Tracing an Ad Directly to a Sale

Case Study: Sefar

Swiss manufacturer, SEFAR®, hired LarsonO'Brien to assist in the U.S. introduction of three architectural products – and to do it on an extremely tight budget. One of these products, LIGHTFRAME®, is a modular illuminated fabric wall and ceiling system that evenly diffuses light while significantly improving acoustics.

The Strategy

Budget dictated a minimal paid advertising campaign, so we had to be very certain the ads we ran would be as impactful as possible both in content and placement. Architectural Products magazine fit the bill for its reasonable CPM and targeted readership of architects in search of new and innovative products. The goal of our ad would be to drive home not merely the fabulous aesthetics of the product, but also focus on the added functional value of a ceiling system that could serve as both a lighting system and acoustic attenuation system in one.
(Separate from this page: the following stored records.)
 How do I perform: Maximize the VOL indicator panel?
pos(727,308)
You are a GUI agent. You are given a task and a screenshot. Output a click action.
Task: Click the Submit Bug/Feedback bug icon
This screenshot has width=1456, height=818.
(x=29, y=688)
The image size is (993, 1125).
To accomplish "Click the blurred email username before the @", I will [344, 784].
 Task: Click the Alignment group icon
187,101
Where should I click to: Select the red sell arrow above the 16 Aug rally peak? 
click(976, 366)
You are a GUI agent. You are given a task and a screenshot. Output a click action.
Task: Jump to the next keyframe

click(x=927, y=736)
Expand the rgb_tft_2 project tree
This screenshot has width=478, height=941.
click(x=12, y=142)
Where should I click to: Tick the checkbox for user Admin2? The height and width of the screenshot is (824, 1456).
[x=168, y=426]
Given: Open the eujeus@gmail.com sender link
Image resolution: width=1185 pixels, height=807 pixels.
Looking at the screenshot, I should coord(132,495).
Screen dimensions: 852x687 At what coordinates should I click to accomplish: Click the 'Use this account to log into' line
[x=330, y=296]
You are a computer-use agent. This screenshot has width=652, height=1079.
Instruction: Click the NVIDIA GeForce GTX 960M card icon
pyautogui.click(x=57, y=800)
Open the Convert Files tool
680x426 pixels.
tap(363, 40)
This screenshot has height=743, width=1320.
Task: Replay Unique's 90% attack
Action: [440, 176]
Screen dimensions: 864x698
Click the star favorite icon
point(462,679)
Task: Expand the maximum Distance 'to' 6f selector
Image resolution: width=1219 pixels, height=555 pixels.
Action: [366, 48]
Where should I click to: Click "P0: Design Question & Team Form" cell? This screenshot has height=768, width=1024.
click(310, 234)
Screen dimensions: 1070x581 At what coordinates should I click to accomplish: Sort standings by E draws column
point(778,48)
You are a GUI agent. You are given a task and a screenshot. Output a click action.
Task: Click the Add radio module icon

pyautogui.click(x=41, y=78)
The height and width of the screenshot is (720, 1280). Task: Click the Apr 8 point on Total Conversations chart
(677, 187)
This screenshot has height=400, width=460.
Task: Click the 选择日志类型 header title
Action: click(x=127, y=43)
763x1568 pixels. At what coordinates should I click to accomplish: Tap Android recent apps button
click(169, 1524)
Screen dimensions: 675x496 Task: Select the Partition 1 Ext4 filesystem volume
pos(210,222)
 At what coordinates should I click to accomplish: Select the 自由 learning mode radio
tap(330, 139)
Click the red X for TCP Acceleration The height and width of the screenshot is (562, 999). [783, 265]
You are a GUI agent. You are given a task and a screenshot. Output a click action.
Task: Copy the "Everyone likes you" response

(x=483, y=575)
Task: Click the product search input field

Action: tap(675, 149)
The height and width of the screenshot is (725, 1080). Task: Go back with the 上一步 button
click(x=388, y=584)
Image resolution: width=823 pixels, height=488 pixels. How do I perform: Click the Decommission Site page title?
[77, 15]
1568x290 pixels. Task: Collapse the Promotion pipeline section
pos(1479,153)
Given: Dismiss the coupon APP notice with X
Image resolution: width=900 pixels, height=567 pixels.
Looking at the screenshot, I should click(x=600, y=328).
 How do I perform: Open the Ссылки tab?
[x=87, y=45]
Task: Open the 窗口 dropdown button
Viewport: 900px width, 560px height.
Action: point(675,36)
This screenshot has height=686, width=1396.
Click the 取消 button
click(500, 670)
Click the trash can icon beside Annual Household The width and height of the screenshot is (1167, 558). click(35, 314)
Photo Credit: Ron Larson, LarsonO'Brien

The Work

LarsonO’Brien created a full-page print advertisement for LIGHTFRAME selling its comprehensive benefits. We described the ceiling as “sensuous” with the main image showing the product in a high-traffic, high-style setting. The inset photo and caption sold the ease-of-maintenance of the product.

The Impact

The SEFAR Architecture LIGHTFRAME ad immediately caught the attention of an architect flipping through Architectural Products magazine. In a discussion with our Public Relations department, an architect told us that they specified LIGHTFRAME because they saw our ad, ripped it out of the magazine, showed it to their client – Audi – and called SEFAR.

The product was chosen for the new Audi Manhattan dealership and is being considered for several more Audi dealerships across the country.

So when we answer questions about ROI and when a client asks, “Does print advertising really work?”, we point to this ad – one that has been traced directly to a sale.